* _Exercise data_
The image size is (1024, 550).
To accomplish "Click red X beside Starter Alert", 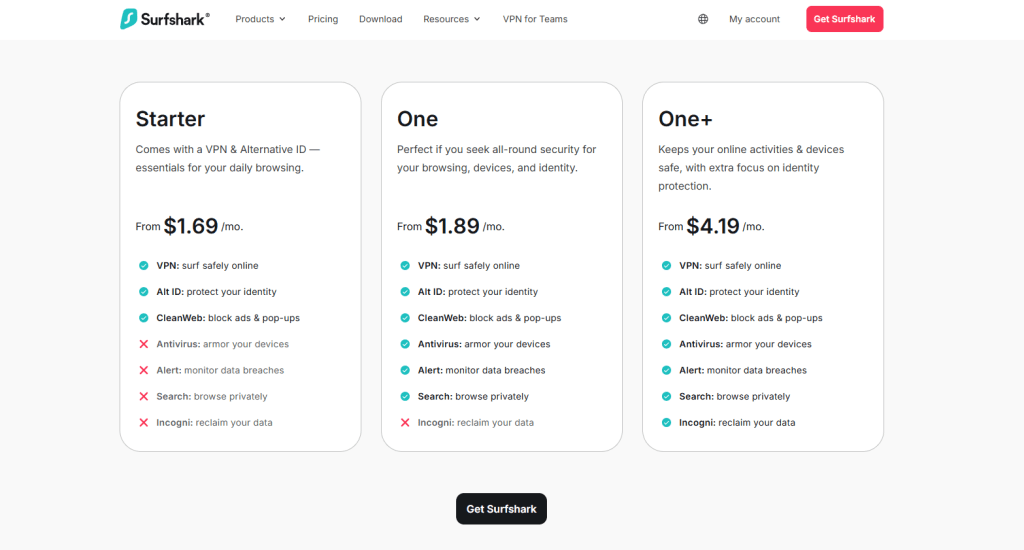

--

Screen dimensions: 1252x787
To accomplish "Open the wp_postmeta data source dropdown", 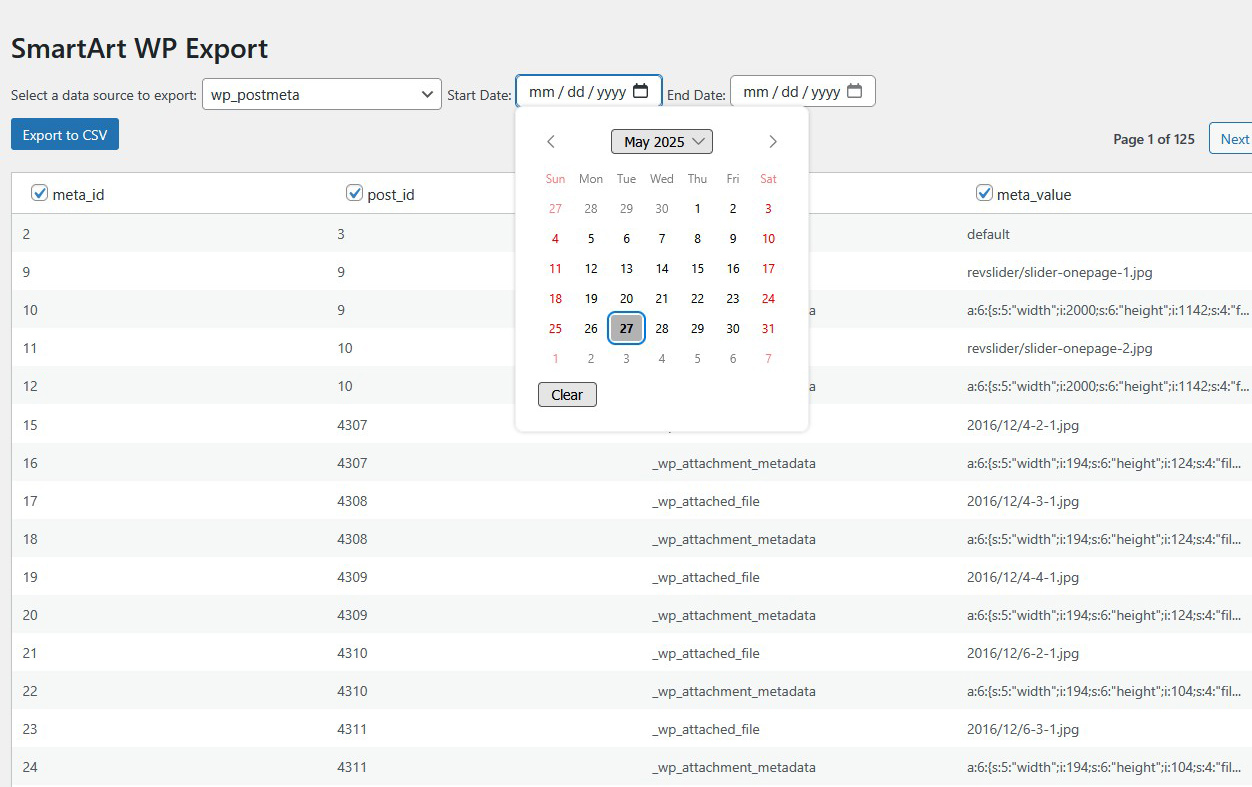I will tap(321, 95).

...

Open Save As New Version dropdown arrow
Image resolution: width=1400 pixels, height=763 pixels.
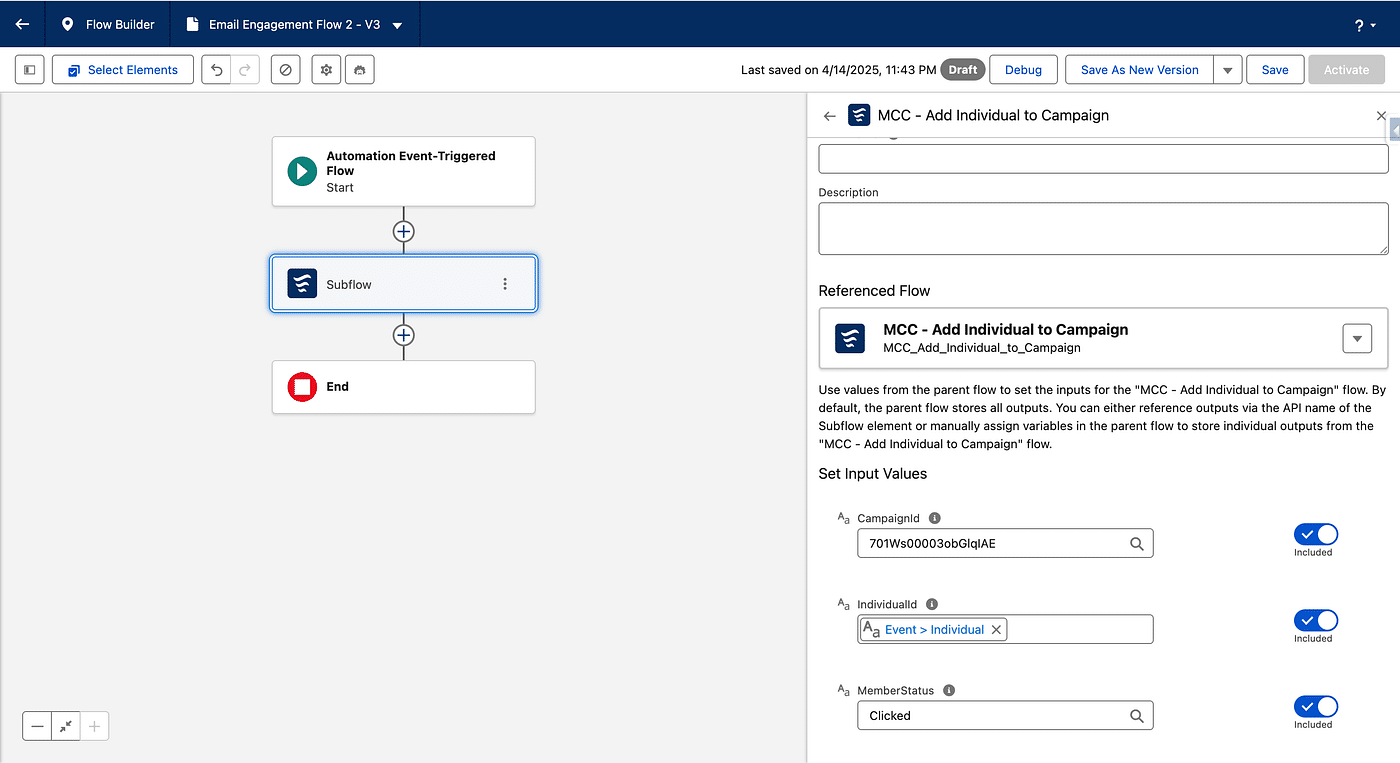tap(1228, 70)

* _Exercise_
Transcribe, exactly and without pictures, everything in the data from the line with "The image size is (1024, 550)." down to the line with "red X beside", both included.

* _Result of this task_
The image size is (1024, 550).
To accomplish "Click red X beside Starter Alert", 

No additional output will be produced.